CFG weight controls how closely the model follows the reference audio’s characteristics:
  • Higher values (0.7-1.0): Stronger adherence to reference voice and style
  • Medium values (0.3-0.5): Balanced, works well for most use cases
  • Lower values (0.0-0.3): More creative interpretation, useful for fast-speaking references

Exaggeration Control

The exaggeration parameter controls emotional intensity and expressiveness:
  • Default (0.5): Natural, balanced speech
  • Lower (0.0-0.3): More neutral, measured delivery
  • Higher (0.7-1.0): More dramatic, expressive speech
For expressive or dramatic speech, try lower CFG weight (around 0.3) with higher exaggeration (0.7+). Higher exaggeration tends to speed up speech, while lower CFG helps maintain slower, more deliberate pacing.

Hardware Requirements

Minimum (CPU)

  • 6GB RAM
  • CPU inference supported
  • Slower generation times

Recommended (GPU)

  • NVIDIA GPU with 6GB+ VRAM
  • CUDA support
  • Near real-time generation
The model also supports Apple Silicon (MPS) for Mac users with M1/M2/M3 chips.

Usage

Basic Generation

import torchaudio as ta
from chatterbox.tts import ChatterboxTTS

# Load the model
model = ChatterboxTTS.from_pretrained(device="cuda")

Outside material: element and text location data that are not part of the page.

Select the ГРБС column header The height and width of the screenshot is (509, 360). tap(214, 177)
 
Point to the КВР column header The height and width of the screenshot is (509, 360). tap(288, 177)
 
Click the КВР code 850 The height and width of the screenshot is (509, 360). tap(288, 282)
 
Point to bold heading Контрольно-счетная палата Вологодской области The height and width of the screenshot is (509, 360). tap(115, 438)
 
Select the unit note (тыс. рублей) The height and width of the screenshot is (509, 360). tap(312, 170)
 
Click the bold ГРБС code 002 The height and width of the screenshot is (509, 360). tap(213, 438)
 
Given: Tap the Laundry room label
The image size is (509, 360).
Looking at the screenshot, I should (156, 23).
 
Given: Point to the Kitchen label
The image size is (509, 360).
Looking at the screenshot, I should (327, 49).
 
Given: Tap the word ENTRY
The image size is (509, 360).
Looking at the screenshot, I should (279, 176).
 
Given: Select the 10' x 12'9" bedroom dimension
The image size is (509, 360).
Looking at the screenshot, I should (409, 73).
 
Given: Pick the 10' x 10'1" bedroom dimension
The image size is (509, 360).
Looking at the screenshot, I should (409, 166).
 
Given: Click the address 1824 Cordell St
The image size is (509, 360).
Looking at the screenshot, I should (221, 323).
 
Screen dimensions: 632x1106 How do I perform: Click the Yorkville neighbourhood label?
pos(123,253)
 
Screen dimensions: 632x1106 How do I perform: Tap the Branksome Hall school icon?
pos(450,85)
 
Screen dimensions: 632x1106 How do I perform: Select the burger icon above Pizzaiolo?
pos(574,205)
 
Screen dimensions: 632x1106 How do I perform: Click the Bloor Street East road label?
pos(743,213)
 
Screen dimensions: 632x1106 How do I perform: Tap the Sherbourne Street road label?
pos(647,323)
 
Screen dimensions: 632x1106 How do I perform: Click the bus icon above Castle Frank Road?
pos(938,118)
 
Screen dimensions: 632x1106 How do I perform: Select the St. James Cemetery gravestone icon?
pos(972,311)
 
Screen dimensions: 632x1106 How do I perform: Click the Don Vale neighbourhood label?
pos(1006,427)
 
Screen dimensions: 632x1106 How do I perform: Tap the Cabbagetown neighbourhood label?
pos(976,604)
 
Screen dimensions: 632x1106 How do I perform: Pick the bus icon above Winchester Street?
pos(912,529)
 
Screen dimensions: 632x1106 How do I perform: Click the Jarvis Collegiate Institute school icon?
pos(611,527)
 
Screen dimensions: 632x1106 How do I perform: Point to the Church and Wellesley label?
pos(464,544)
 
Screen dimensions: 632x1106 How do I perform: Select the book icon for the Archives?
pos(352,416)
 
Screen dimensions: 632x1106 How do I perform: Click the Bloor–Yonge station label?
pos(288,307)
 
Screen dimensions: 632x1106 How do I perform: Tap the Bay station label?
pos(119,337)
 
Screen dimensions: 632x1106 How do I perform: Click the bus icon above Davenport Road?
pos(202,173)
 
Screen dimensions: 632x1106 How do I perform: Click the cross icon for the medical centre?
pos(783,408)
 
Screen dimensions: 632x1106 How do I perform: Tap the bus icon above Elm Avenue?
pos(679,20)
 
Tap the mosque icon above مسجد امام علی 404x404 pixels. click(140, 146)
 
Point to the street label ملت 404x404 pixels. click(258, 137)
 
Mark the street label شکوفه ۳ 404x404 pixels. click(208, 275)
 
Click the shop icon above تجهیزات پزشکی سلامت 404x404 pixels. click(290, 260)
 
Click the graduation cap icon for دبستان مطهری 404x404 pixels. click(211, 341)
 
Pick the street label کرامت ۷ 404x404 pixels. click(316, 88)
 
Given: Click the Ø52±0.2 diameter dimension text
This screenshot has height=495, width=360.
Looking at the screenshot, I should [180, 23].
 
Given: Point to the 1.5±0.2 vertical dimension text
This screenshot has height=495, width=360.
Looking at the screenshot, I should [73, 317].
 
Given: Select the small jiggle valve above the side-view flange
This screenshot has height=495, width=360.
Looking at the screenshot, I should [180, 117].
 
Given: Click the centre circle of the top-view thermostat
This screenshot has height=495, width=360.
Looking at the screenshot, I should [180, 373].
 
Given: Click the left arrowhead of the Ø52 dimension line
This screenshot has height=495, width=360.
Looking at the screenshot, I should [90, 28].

# Generate speech with default voice
text = "Ezreal and Jinx teamed up with Ahri, Yasuo, and Teemo to take down the enemy's Nexus in an epic late-game pentakill."
wav = model.generate(text)

ta.save("test-english.wav", wav, model.sr)

Voice Cloning

Clone any voice by providing a reference audio clip:
import torchaudio as ta
from chatterbox.tts import ChatterboxTTS

model = ChatterboxTTS.from_pretrained(device="cuda")

text = "Your custom text here"
wav = model.generate(text, audio_prompt_path="your_reference_clip.wav")

ta.save("cloned-voice.wav", wav, model.sr)

Creative Control with CFG and Exaggeration

import torchaudio as ta
from chatterbox.tts import ChatterboxTTS

model = ChatterboxTTS.from_pretrained(device="cuda")

# For dramatic, expressive speech
text = "This is absolutely incredible!"
wav = model.generate(
    text,
    audio_prompt_path="reference.wav",
    cfg_weight=0.3,      # Lower CFG for slower pacing
    exaggeration=0.7     # Higher exaggeration for drama
)

ta.save("expressive.wav", wav, model.sr)

Generation Parameters

Control the generation process with these parameters:
ParameterDefaultDescription
temperature0.8Controls randomness in token selection
top_p1.0Nucleus sampling threshold
min_p0.05Minimum probability threshold
repetition_penalty1.2Penalizes repeated tokens
cfg_weight0.5Classifier-free guidance strength
exaggeration0.5Emotional intensity level
audio_prompt_pathNonePath to reference audio for voice cloning

Tips and Tricks

General Use (TTS and Voice Agents)

Reference Clip Matching

Ensure the reference clip matches the specified language. Otherwise, outputs may inherit the accent of the reference clip’s language. To mitigate this, set cfg_weight to 0.

Default Settings

The default settings (exaggeration=0.5, cfg_weight=0.5) work well for most prompts.

Fast Speaking Style

If the reference speaker has a fast speaking style, lower cfg_weight to around 0.3 to improve pacing.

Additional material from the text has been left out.